━━━━━ Document segment ━━━━━

You read, in the writings of those who know nothing of war, about the writhing of the wounded, and the groaning on the battle-field. There is no writhing, and the groans are few and faint. There was one man who was simply cut to pieces by a shell at Maaghersfontein, and his sufferings must have been awful. He kept crying, "Doctor, can't you do anything?' Another begged to be killed, and the first wounded man I saw kept saying, poor fellow, in ever so low a voice, "Oh, dear, dear, dear! Oh, dear, dear, dear!" But there is much less groaning than you would imagine-very little in proportion to the sufferings.

Two things are so common with the wounded as to be almost like rules of behaviour. They all beg for water (it used to be cigarettes that they asked for on the Turkish side in the last war in Europe), and they seem always to be made gentle by their wounds. Men of the roughest speech, profane by second nature, cease to offend when stricken down.

"Well, mate," said one, whose leg was shattered, "you never know when your turn will come, do you?"

And another simply cried, "Oh, dear!"

━━━━━ Information supplied ━━━━━

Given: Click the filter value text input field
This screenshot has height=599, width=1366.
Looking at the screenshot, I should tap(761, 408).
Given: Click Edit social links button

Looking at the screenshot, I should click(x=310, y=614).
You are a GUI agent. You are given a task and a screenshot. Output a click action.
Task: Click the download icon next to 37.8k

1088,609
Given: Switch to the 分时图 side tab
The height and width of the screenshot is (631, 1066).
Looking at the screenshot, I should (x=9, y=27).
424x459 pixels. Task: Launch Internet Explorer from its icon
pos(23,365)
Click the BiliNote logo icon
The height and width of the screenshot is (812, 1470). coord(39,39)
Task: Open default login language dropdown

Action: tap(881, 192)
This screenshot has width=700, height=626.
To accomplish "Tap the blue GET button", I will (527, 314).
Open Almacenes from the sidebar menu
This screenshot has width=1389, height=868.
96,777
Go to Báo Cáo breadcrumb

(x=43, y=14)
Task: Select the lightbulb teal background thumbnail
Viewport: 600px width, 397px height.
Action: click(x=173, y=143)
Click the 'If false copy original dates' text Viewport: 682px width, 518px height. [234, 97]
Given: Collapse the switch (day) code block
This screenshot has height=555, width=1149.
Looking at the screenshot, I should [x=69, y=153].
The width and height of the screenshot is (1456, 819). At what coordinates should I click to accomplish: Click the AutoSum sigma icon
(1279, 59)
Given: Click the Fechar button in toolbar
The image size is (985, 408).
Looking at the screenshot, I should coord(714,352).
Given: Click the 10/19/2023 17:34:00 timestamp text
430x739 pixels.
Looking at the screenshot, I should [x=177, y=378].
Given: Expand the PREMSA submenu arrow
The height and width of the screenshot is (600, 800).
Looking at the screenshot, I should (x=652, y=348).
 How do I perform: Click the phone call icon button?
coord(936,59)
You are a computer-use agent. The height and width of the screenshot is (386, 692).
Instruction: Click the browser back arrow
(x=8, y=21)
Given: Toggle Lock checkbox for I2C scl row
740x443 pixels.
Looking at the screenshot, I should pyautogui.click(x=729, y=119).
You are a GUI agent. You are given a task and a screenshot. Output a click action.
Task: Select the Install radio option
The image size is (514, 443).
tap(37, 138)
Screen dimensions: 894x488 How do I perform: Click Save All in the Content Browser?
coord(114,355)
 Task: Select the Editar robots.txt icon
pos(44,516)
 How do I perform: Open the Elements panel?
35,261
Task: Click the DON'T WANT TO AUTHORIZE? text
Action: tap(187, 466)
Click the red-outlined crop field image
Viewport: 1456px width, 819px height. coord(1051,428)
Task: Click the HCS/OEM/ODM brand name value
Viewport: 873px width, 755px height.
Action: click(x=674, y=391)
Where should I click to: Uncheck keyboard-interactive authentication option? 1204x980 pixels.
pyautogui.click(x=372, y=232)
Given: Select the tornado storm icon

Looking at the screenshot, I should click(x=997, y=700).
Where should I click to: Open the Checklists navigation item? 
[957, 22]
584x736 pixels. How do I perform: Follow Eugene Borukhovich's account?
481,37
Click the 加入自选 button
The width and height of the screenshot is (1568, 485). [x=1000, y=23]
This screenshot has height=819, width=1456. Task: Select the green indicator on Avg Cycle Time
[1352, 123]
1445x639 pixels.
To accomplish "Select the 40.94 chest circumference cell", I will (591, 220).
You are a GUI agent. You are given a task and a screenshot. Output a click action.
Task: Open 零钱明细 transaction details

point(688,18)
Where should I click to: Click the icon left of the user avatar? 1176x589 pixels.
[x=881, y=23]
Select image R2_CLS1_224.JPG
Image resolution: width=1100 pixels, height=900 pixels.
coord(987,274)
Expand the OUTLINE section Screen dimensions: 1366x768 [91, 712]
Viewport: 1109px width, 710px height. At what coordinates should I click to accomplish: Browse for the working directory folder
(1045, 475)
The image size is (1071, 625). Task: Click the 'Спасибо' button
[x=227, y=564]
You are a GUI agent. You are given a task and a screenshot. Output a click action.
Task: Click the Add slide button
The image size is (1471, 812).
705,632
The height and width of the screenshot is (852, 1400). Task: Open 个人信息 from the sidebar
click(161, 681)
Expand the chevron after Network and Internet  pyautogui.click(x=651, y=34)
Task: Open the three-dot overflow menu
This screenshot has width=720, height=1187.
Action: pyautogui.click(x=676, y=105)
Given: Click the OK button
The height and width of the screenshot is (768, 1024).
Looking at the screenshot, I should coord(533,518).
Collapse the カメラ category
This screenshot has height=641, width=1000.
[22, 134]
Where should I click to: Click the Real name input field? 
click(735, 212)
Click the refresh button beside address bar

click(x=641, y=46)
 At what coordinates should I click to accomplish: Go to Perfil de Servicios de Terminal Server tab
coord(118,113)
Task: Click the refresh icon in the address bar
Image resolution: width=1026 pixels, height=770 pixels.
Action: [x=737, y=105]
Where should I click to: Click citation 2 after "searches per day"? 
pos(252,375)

━━━━━

Translate this sentence from the passage on the wounded into French: "There is no writhing, and the groans are few and faint."

Il n'y a pas de contorsions, et les gémissements sont rares et faibles.